AUTHOR=Luo Huimin , Zhu Chunli , Wang Jianlin , Zhang Ge , Luo Junwei , Yan Chaokun TITLE=Prediction of drug–disease associations based on reinforcement symmetric metric learning and graph convolution network JOURNAL=Frontiers in Pharmacology VOLUME=15 YEAR=2024 URL=https://www.frontiersin.org/journals/pharmacology/articles/10.3389/fphar.2024.1337764 DOI=10.3389/fphar.2024.1337764 ISSN=1663-9812 ABSTRACT=

Accurately identifying novel indications for drugs is crucial in drug research and discovery. Traditional drug discovery is costly and time-consuming. Computational drug repositioning can provide an effective strategy for discovering potential drug-disease associations.
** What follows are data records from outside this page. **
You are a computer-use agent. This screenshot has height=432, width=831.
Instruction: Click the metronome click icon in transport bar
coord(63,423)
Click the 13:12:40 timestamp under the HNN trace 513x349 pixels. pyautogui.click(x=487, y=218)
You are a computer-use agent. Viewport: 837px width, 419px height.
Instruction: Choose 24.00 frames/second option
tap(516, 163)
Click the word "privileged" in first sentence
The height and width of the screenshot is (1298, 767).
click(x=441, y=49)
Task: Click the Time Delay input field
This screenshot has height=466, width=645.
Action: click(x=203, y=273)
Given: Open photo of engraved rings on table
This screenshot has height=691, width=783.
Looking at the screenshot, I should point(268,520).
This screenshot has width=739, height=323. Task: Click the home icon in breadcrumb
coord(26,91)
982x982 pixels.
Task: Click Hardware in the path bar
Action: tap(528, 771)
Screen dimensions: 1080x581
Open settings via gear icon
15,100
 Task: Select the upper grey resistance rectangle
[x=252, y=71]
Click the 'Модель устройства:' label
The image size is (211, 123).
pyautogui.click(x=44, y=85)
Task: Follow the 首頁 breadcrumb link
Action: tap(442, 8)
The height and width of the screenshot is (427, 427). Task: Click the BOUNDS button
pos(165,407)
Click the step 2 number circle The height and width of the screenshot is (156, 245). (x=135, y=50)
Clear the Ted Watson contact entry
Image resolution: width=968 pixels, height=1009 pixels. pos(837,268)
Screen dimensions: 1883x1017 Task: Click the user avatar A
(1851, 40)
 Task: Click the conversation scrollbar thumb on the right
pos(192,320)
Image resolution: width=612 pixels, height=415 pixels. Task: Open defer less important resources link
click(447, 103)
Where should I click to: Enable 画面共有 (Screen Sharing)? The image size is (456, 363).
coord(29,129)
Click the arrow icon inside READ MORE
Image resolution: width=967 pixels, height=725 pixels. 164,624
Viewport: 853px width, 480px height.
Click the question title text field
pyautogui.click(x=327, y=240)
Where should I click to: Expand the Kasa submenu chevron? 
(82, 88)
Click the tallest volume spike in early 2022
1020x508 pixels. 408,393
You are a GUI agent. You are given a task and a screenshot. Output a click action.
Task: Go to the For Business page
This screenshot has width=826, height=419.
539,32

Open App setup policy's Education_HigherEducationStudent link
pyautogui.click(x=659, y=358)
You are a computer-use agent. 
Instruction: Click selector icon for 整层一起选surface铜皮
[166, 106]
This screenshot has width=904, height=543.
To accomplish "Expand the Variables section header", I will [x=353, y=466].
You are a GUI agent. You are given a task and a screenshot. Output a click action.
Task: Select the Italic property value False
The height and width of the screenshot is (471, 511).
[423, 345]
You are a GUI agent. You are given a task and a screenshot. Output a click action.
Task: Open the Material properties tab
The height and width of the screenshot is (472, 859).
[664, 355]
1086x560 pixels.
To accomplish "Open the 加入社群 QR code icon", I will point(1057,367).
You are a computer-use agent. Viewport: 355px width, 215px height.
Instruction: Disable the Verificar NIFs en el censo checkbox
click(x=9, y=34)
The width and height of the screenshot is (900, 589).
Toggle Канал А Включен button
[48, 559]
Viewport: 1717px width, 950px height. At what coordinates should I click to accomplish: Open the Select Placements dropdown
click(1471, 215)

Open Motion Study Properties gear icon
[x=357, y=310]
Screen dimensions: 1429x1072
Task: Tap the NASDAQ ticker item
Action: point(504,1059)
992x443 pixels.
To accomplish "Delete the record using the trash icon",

However, the known experimentally verified drug-disease associations is relatively sparse, which may affect the prediction performance of the computational drug repositioning methods. Moreover, while the existing drug-disease prediction method based on metric learning algorithm has achieved better performance, it simply learns features of drugs and diseases only from the drug-centered perspective, and cannot comprehensively model the latent features of drugs and diseases. In this study, we propose a novel drug repositioning method named RSML-GCN, which applies graph convolutional network and reinforcement symmetric metric learning to predict potential drug-disease associations. RSML-GCN first constructs a drug–disease heterogeneous network by integrating the association and feature information of drugs and diseases. Then, the graph convolutional network (GCN) is applied to complement the drug–disease association information. Finally, reinforcement symmetric metric learning with adaptive margin is designed to learn the latent vector representation of drugs and diseases. Based on the learned latent vector representation, the novel drug–disease associations can be identified by the metric function. Comprehensive experiments on benchmark datasets demonstrated the superior prediction performance of RSML-GCN for drug repositioning.